The Tyee has published a long article on a major UBC study that illustrates how economic inequality has a real effect on the length of time we, as individuals in Metro Vancouver, can expect to live. Put simply, people who live in affluent neighbourhoods tend to live a decade longer than those living in the poorest sections.

“The study involved UBC researchers working with the Institute for Health Metrics and Evaluation at the University of Washington and with Imperial College, London. Its ambitious goal was to track life expectancy and major causes of deaths in Greater Vancouver over a quarter-century, from 1990 to 2016. Moreover, they broke the numbers down to the census-tract-level — in effect, neighbourhood by neighbourhood. Overall, the study offers an invaluable portrait of our collective health before the pandemic.”

+++++

▶ [EXERCISE GOAL]:
List every research institution that the text on life expectancy in Metro Vancouver names as taking part in the UBC study.

+++++

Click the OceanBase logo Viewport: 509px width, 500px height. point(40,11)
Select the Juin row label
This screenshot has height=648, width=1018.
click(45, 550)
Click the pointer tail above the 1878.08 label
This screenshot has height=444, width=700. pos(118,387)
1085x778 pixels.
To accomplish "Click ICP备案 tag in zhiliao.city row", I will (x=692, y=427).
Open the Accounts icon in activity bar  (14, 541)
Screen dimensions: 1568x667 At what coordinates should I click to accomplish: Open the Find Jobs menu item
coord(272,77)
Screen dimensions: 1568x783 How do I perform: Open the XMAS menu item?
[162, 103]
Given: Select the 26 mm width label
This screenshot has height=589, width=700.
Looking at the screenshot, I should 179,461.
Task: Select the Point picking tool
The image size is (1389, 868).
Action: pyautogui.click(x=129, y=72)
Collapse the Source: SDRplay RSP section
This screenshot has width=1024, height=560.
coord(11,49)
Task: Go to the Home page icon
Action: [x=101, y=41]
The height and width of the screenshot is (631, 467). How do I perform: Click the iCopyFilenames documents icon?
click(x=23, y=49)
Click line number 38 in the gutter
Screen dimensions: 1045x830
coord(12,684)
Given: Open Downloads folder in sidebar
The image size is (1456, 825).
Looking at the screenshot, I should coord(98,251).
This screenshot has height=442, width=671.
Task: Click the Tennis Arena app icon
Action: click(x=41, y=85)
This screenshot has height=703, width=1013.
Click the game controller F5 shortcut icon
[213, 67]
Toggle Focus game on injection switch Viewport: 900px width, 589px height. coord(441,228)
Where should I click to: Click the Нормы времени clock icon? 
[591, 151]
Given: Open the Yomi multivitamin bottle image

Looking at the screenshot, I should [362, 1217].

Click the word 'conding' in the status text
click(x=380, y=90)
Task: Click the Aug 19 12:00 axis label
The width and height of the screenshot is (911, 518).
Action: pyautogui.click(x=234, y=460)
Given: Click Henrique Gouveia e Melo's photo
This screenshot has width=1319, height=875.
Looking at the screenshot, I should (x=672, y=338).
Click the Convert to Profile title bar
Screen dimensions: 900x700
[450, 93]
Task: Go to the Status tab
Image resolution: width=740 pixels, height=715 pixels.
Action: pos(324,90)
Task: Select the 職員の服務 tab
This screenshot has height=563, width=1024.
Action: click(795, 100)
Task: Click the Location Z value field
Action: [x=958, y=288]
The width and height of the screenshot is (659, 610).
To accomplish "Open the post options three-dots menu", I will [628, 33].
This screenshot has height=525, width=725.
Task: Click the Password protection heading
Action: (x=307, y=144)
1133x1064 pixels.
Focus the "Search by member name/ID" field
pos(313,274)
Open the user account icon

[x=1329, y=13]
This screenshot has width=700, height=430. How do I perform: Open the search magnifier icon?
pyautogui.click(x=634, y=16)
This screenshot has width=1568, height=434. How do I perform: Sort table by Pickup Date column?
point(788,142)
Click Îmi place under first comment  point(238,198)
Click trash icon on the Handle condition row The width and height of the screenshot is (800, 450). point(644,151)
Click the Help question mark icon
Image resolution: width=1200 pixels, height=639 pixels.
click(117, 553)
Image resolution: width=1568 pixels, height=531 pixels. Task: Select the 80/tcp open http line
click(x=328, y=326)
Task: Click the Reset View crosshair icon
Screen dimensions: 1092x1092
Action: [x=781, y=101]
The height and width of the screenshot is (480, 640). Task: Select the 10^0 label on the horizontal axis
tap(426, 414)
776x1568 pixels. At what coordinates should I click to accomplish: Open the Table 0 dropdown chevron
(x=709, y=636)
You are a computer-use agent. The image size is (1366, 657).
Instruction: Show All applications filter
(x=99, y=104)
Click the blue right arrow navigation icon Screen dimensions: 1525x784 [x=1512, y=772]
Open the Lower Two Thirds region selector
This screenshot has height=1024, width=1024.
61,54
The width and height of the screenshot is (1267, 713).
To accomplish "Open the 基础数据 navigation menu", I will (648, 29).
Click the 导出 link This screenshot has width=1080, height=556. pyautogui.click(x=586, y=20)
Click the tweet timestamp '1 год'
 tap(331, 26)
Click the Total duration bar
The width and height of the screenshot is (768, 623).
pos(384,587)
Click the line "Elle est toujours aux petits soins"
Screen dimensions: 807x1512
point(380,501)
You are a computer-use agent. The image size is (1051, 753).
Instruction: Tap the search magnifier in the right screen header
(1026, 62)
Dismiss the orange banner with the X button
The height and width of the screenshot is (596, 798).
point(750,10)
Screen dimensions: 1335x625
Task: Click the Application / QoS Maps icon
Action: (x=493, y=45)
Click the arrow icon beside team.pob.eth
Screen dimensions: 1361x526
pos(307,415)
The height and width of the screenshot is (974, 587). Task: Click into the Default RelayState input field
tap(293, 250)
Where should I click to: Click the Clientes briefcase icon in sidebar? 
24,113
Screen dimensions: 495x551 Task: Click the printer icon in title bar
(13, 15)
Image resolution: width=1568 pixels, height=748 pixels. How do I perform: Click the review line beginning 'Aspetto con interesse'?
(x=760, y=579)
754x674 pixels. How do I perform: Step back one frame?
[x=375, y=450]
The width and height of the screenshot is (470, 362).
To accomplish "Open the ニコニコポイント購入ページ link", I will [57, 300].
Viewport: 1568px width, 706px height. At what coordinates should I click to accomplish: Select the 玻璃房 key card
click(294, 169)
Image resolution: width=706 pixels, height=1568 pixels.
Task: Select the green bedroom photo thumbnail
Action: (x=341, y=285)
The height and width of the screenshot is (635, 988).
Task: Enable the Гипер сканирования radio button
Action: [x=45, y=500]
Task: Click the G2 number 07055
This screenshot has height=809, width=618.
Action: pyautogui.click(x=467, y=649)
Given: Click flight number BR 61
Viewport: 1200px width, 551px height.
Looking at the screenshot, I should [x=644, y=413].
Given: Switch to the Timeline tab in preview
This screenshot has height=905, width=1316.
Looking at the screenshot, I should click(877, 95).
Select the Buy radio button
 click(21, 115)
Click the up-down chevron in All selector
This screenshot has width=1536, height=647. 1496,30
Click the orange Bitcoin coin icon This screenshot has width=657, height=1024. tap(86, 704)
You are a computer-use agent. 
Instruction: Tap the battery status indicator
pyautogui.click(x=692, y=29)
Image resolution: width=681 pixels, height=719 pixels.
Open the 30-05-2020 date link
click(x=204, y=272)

+++++

▶ [SOLVED PROBLEM]:
- UBC (the University of British Columbia)
- The Institute for Health Metrics and Evaluation at the University of Washington
- Imperial College, London